1Department of Obstetrics and Gynecology, Peking Union Medical College Hospital, Peking Union Medical College, Chinese Academy of Medical Sciences, Beijing, China

2Department of Obstetrics and Gynecology, Institute for Wound Research, University of Florida, Gainesville, Florida, USA

Correspondence to:

Jinghe Lang, email: [email protected], [email protected]

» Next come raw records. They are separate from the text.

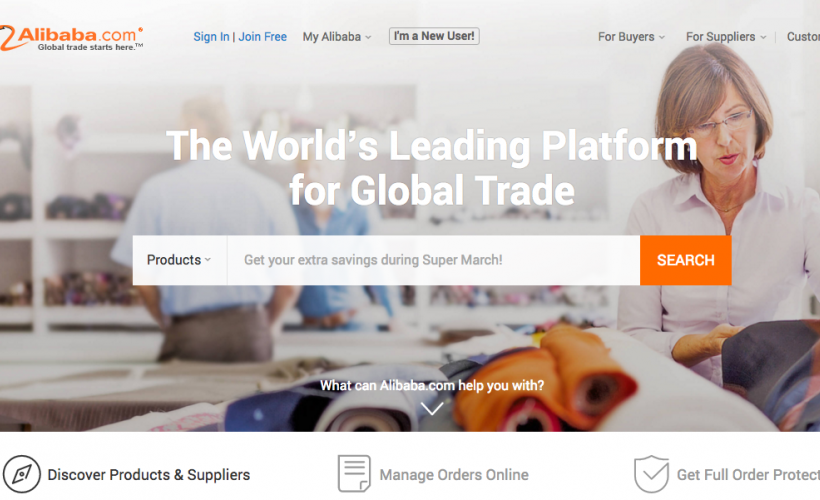820x500 pixels.
Task: Click the Alibaba.com logo
Action: point(71,39)
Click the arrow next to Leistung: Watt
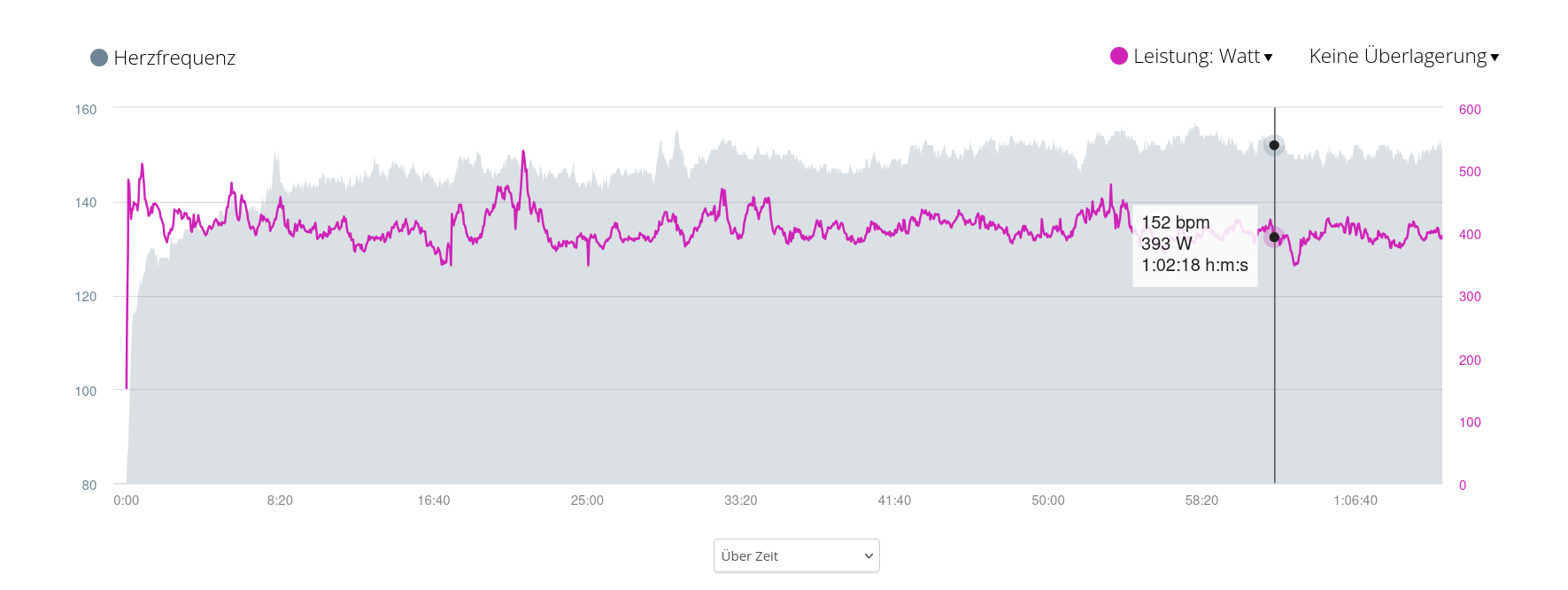This screenshot has height=590, width=1568. 1269,58
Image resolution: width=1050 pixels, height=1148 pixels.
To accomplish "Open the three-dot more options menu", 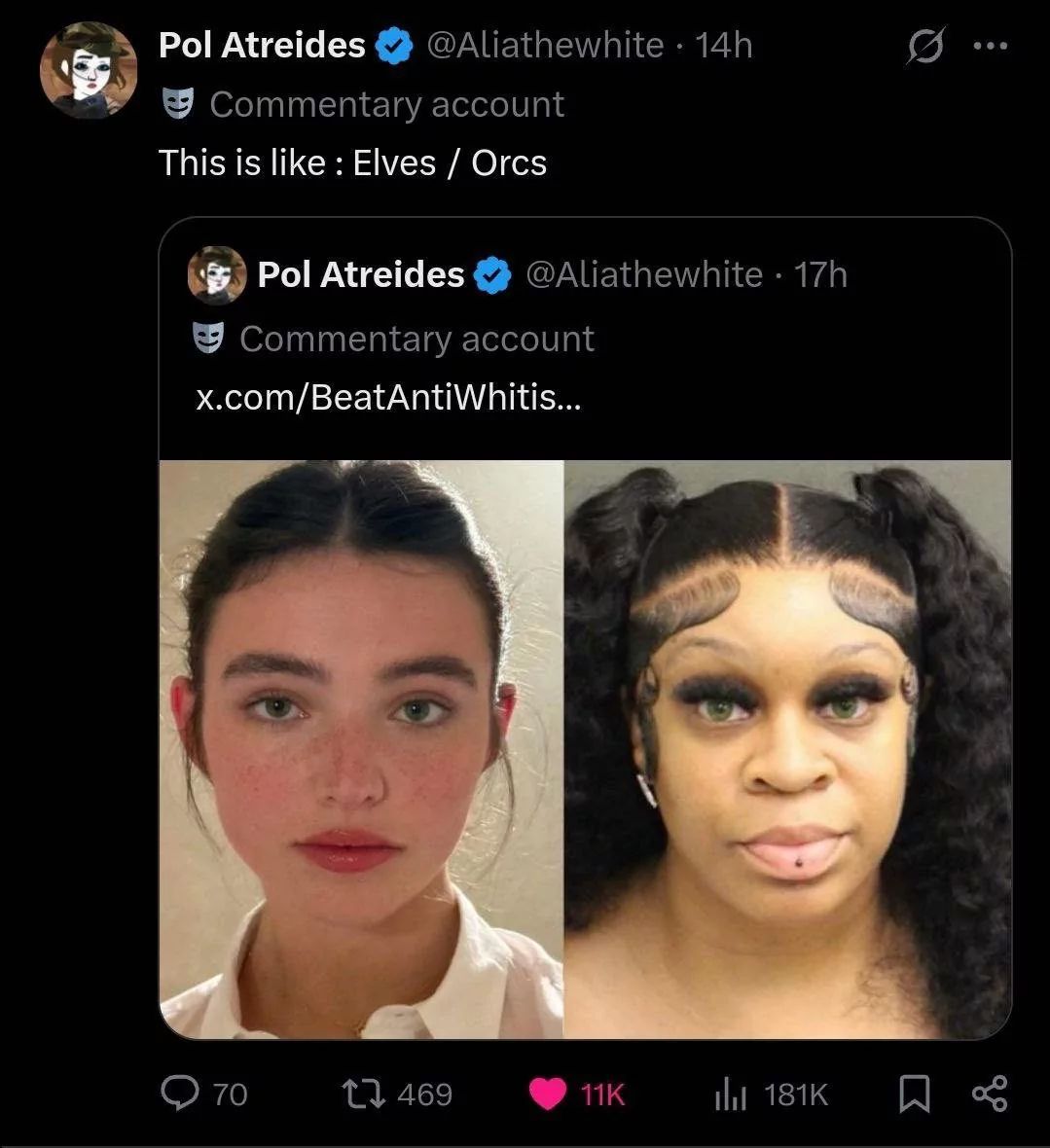I will point(990,46).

Keywords: chimeric antigen receptor, T lymphocyte , immunotherapy, ovarian neoplasms, toxicity

Received: April 26, 2017 Accepted: July 25, 2017 Published: August 04, 2017


Ovarian cancer (OC) is the most lethal gynecological malignancy and is responsible for most gynecological cancer deaths. Apart from conventional surgery, chemotherapy, and radiotherapy, chimeric antigen receptor-modified T (CAR-T) cells as a representative of adoptive cellular immunotherapy have received considerable attention in the research field of cancer treatment. CARs combine antigen specificity and T-cell-activating properties in a single fusion molecule. Several preclinical experiments and clinical trials have confirmed that adoptive cell immunotherapy using typical CAR-engineered T cells for OC is a promising treatment approach with striking clinical efficacy; moreover, the emerging CAR-Ts targeting various antigens also exert great potential. However, such therapies have side effects and toxicities, such as cytokine-associated and “on-target, off-tumor” toxicities. In this review, we systematically detail and highlight the present knowledge of CAR-Ts including the constructions, vectors, clinical applications, development challenges, and solutions of CAR-T-cell therapy for OC. We hope to provide new insight into OC treatment for the future.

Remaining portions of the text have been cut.